RECORDED INFORMATION:
★ ★ ★ ★
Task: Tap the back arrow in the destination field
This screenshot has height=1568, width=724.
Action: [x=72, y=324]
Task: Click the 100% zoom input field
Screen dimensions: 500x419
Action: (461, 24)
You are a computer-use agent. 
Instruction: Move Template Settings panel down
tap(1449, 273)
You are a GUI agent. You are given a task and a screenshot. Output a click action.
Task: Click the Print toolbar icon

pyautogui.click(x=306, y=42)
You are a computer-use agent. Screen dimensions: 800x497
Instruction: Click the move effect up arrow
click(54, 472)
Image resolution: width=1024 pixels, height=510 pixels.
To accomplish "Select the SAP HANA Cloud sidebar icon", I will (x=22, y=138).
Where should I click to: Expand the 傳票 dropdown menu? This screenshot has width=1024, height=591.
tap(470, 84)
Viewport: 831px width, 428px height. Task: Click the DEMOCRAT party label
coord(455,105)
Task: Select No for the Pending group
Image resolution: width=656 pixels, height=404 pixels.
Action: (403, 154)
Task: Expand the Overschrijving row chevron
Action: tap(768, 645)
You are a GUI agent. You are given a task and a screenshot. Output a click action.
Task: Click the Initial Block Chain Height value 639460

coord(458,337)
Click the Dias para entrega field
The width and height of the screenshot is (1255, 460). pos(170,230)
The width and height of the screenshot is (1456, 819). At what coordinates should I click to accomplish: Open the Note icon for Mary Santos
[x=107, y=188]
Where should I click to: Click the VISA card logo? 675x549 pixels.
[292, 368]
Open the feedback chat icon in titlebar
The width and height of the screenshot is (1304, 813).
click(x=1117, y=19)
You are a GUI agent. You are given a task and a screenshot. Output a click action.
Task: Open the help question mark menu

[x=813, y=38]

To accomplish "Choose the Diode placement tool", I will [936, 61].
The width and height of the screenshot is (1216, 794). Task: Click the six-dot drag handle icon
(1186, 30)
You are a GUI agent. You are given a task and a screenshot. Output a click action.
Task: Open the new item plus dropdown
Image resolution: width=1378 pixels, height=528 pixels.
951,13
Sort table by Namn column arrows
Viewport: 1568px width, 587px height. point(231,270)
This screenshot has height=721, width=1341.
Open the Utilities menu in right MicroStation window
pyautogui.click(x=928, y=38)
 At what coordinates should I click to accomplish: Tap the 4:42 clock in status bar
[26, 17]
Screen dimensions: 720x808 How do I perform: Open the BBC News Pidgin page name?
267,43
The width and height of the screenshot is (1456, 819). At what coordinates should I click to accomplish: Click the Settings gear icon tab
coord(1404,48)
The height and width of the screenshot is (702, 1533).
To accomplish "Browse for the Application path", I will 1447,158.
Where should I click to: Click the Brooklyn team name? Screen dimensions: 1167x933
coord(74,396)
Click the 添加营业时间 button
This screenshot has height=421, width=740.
★ ★ ★ ★
PROMPT: Nothing but the lines from the one with "Screen dimensions: 720x808" through the final line of the data above should be output, exactly as written.

EXERCISE OUTPUT:
Screen dimensions: 720x808 How do I perform: Open the BBC News Pidgin page name?
267,43
The width and height of the screenshot is (1456, 819). At what coordinates should I click to accomplish: Click the Settings gear icon tab
coord(1404,48)
The height and width of the screenshot is (702, 1533).
To accomplish "Browse for the Application path", I will 1447,158.
Where should I click to: Click the Brooklyn team name? Screen dimensions: 1167x933
coord(74,396)
Click the 添加营业时间 button
This screenshot has height=421, width=740.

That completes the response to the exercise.